Yo te veía entonces con una mezcla de admiración y desconcierto que tal vez tomaste como un gesto favorable a tus propósitos. Me observabas cada vez con mayor interés, como aquella vez en Cuernavaca cuando no pudiste ocultar una erección bajo tus shorts mientras platicábamos a la orilla de la piscina. No me veías, me devorabas con la mirada. Me divertí tanto, tuviste que recostarte boca abajo sobre el pasto para ocultarte, mientras te corroía el coraje por no poder acercarte más a mí. Aunque, lo hacías de cualquier forma, y yo fingía no advertirlo. Buscabas cualquier pretexto para poner tus manos en mi cintura, mis hombros, mi cabello. Tu mirada hurgaba entre mis senos.
Tú ya estás desnudo y diriges mi mano a tu sexo, tiemblo ante tanto deseo. Ahora ya no es un juego, es tan cierto, tan real, estamos escribiendo una página que jamás podrá ser borrada. Cuando me decías que querías estar dentro de mí toda la vida yo no sabía que decir y tú sonreías y me decías más cosas al oído.

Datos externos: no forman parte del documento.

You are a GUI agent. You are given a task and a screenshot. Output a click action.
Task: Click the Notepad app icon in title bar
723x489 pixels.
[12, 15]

Todo fue como sin querer al principio, una simple atracción pero luego se transformó en esta pasión irrefrenable, enamoramiento, obsesión. Yo era tan jovial, alegre, irreverente. Luego cambié tanto con la muerte de Beatriz, mi hermana, mi única hermana. Se cancelaron los juegos, las sonrisas, los comentarios vivos, las miradas lúbricas, mi descarado coqueteo. Tirada al llanto, encerrada en la habitación, vedada para los amigos, me transformaba en un muro infranqueable. Allí cambió todo, surgieron muchos sentimientos más. Mientras yo me hundía, tú hiciste todo por sacarme del pozo en que me hallaba perdida. Descubrí tu ternura y quizá... la mía, sin embargo, el dolor me hacía no apreciarlo del todo. Dos años de espera paciente, y mi espíritu resurgía.

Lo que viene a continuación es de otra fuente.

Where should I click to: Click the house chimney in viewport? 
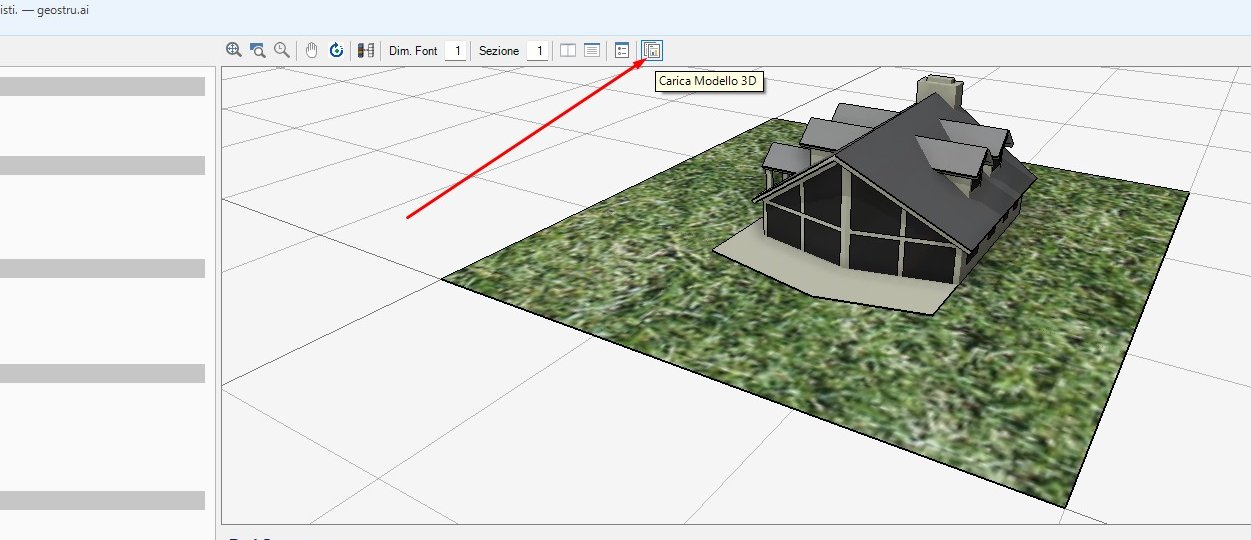coord(942,92)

Quiero prender la luz un momento, quiero mirarte a los ojos mientras me penetras. Siente cómo somos uno solo, susurras en medio de gemidos. Jadeo y muevo las caderas, al ritmo de las tuyas, como en un baile mil veces ensayado. Mi humedad me rebasa y nuestras bocas se roban los alientos. Muerdo tus hombros y clavo mis uñas en tu espalda con desesperación. Quiero sentirte todo dentro de mí. Imagino que puede entrar todo tu cuerpo en el mío, no sé cómo, sólo quiero abrirme toda y recibirte.
La oscuridad ya es demasiado espesa, ya no hay jadeos, ni gemidos, no hay nada y lo hay todo, dos cuerpos satisfechos, por el momento, de esa hambre infinita que es principio de la vida, el placer en su estado más puro, primitivo y misterioso.
Ya no somos los mismos, ya no lo seremos nunca, ya no seré más para ti aquella imposible chica, ya no eres para mí ese hombre prohibido de hace algunos años cuando te llamaba primo.